WHAT TO PRODUCE: Convert everything from the line containing "is (1318, 896)." down to the line containing "[x=816, y=252]" into a JSON list of strings, with one string per line and blank lines omitted.

INPUT:
══════════════════════════════

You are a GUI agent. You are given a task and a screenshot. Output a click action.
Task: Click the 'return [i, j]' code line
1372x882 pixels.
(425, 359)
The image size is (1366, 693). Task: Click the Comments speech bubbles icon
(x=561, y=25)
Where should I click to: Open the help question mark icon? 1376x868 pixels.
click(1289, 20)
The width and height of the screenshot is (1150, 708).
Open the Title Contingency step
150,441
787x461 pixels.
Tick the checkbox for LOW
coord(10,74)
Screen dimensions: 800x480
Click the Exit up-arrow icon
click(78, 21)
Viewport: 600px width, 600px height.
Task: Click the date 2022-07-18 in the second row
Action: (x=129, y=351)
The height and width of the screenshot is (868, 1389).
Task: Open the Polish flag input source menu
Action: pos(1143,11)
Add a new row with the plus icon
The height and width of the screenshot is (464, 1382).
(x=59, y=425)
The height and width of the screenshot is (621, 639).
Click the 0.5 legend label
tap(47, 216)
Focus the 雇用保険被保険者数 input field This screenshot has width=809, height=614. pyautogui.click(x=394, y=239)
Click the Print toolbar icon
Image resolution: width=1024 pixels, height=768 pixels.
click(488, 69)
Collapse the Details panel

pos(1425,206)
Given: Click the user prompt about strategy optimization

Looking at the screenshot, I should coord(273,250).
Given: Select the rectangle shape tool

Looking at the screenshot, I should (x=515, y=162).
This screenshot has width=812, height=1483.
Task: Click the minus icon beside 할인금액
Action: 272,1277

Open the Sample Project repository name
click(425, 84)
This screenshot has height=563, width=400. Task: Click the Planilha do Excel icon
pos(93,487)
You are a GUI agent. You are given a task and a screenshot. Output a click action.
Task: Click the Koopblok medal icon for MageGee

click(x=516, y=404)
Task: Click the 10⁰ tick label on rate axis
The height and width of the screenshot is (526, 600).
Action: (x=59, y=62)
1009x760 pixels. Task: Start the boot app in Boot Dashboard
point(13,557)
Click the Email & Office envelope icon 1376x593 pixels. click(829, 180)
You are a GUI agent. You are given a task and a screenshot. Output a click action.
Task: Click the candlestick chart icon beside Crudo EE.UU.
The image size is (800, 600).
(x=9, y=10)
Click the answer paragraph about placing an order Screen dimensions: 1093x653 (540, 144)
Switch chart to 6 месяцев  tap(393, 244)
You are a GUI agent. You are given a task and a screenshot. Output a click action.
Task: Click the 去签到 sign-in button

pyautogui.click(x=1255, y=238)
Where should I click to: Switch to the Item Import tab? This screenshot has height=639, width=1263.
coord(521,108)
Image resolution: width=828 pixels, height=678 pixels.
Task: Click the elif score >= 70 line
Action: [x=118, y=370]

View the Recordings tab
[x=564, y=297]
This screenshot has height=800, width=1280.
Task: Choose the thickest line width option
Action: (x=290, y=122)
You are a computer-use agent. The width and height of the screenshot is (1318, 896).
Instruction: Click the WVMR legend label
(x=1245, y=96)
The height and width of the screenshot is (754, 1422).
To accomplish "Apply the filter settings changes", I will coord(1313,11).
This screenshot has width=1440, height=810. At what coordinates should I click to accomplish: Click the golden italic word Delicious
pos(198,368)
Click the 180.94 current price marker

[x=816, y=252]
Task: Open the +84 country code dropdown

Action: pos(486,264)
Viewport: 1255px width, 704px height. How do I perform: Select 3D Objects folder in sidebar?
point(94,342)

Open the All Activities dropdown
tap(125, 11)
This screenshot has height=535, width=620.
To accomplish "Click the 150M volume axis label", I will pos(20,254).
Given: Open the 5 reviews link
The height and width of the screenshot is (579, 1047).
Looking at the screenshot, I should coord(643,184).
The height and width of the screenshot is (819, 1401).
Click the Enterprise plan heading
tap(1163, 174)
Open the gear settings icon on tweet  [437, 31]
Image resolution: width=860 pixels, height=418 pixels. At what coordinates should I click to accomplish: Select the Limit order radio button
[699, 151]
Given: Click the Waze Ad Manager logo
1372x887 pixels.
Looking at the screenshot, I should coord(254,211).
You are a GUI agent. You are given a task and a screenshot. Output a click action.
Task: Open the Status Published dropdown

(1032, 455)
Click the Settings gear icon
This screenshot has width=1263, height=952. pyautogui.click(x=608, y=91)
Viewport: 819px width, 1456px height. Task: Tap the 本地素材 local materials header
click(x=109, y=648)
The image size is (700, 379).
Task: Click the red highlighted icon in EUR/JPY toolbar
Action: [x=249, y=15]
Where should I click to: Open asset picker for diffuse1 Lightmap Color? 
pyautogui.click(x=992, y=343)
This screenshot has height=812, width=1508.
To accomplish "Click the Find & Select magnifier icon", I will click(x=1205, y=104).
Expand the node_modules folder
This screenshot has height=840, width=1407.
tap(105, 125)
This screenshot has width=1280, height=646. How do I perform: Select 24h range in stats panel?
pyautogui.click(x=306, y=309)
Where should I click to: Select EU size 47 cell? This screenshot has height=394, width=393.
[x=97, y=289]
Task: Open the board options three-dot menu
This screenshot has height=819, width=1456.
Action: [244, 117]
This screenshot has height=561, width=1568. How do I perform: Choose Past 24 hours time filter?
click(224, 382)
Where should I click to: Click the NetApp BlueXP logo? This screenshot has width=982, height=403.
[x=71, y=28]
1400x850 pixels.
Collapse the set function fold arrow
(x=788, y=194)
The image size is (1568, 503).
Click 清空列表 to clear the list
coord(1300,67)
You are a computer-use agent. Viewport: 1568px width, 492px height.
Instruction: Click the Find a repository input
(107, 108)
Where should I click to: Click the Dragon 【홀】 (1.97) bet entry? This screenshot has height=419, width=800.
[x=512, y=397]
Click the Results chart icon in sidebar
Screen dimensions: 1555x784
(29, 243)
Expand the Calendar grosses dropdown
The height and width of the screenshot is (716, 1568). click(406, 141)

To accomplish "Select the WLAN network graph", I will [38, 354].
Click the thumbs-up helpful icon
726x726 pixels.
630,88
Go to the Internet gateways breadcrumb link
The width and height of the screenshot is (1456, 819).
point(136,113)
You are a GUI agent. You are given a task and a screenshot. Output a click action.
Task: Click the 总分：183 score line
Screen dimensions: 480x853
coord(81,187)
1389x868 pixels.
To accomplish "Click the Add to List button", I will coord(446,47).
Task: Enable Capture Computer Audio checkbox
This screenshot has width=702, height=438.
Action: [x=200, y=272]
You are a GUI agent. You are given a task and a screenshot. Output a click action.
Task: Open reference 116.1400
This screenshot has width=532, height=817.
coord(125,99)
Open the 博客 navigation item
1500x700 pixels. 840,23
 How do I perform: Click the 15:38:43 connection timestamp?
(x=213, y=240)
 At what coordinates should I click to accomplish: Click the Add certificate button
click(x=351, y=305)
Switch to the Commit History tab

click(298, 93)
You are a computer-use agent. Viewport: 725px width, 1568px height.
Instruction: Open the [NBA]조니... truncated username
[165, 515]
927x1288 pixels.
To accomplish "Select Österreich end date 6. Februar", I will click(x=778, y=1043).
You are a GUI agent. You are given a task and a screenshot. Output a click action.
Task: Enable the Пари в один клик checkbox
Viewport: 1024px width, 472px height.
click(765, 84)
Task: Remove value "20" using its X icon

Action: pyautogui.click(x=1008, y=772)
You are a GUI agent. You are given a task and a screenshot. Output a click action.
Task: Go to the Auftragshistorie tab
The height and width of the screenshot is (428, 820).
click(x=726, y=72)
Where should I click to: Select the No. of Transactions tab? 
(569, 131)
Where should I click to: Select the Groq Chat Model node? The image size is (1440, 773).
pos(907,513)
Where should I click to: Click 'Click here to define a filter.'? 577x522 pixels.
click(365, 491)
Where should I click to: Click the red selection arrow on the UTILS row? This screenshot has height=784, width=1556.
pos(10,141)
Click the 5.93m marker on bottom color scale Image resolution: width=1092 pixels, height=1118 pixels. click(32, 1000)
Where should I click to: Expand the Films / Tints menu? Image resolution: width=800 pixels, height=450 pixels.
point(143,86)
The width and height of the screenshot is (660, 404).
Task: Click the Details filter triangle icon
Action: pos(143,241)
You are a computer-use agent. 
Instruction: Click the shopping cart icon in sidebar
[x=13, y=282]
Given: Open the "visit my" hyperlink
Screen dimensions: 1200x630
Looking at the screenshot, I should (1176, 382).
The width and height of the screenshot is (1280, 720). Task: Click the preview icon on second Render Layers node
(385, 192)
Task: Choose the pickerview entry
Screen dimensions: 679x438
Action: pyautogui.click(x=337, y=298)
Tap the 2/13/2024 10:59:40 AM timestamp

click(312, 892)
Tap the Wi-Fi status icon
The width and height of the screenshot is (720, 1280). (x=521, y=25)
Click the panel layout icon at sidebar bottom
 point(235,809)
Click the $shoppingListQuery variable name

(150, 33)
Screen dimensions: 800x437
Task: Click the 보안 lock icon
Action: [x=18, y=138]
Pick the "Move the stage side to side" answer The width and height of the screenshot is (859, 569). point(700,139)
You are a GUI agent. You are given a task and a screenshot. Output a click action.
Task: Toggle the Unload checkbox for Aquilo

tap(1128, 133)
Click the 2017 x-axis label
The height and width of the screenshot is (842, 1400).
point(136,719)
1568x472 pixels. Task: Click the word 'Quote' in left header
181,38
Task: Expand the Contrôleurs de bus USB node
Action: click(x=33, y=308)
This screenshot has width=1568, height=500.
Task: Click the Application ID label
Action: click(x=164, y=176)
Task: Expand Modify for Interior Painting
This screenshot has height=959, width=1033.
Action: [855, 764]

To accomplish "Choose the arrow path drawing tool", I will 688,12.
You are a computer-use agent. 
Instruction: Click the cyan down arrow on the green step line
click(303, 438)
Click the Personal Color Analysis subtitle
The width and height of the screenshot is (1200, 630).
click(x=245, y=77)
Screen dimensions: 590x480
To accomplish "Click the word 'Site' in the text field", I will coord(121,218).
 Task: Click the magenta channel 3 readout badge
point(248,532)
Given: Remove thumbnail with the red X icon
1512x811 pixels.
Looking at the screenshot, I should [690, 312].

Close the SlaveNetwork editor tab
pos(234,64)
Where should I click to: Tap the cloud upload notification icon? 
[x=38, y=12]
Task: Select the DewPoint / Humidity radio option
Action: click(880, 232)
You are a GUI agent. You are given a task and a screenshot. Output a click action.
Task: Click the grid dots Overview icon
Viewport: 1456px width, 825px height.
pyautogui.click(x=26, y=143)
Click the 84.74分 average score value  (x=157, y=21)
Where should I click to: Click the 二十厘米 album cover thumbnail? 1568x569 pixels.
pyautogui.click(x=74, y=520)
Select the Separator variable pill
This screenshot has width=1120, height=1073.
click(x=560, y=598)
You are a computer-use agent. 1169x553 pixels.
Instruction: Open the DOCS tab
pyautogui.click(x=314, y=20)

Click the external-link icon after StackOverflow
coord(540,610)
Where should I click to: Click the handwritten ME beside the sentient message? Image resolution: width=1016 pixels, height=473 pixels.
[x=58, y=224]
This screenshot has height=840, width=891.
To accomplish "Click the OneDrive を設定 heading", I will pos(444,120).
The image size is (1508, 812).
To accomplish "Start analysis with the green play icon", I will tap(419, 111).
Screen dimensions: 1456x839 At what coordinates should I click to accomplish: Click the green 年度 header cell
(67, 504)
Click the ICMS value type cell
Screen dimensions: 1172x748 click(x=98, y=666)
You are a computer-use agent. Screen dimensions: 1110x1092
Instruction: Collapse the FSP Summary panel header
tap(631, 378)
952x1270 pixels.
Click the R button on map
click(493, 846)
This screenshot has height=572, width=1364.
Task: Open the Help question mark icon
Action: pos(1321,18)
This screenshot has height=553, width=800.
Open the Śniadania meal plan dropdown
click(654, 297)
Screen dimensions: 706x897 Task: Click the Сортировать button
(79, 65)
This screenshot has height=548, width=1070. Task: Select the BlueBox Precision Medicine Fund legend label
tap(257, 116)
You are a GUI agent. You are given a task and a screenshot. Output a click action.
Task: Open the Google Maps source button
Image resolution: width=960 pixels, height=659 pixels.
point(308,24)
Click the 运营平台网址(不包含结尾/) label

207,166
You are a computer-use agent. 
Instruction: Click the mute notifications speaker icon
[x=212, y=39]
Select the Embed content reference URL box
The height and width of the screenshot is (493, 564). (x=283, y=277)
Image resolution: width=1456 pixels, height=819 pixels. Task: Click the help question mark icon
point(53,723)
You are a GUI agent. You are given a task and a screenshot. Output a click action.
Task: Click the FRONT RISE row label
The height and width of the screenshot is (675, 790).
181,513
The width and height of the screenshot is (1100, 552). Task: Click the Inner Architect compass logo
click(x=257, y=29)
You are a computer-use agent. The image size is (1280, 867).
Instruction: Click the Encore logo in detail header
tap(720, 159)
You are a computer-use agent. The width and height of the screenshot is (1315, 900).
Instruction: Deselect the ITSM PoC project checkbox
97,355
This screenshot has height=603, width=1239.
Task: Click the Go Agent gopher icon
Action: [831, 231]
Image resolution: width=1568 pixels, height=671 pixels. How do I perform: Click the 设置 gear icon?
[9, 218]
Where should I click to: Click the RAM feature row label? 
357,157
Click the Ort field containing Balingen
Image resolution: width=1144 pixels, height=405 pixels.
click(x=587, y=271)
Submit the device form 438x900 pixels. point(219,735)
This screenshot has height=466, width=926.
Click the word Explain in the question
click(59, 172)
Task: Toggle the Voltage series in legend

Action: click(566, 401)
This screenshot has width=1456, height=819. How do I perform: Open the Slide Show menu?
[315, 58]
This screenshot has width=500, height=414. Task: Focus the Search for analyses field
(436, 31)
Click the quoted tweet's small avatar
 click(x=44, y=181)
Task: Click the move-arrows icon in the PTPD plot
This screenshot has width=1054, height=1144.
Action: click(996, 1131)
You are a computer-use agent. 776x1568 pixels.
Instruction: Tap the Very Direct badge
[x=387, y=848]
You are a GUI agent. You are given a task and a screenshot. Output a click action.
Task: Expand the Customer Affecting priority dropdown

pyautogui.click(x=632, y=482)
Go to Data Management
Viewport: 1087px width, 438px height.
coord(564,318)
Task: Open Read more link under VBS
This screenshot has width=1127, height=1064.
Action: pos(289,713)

══════════════════════════════

SOLUTION BELOW:
[
  "You are a computer-use agent. The width and height of the screenshot is (1318, 896).",
  "Instruction: Click the WVMR legend label",
  "(x=1245, y=96)",
  "The height and width of the screenshot is (754, 1422).",
  "To accomplish \"Apply the filter settings changes\", I will coord(1313,11).",
  "This screenshot has width=1440, height=810. At what coordinates should I click to accomplish: Click the golden italic word Delicious",
  "pos(198,368)",
  "Click the 180.94 current price marker",
  "[x=816, y=252]"
]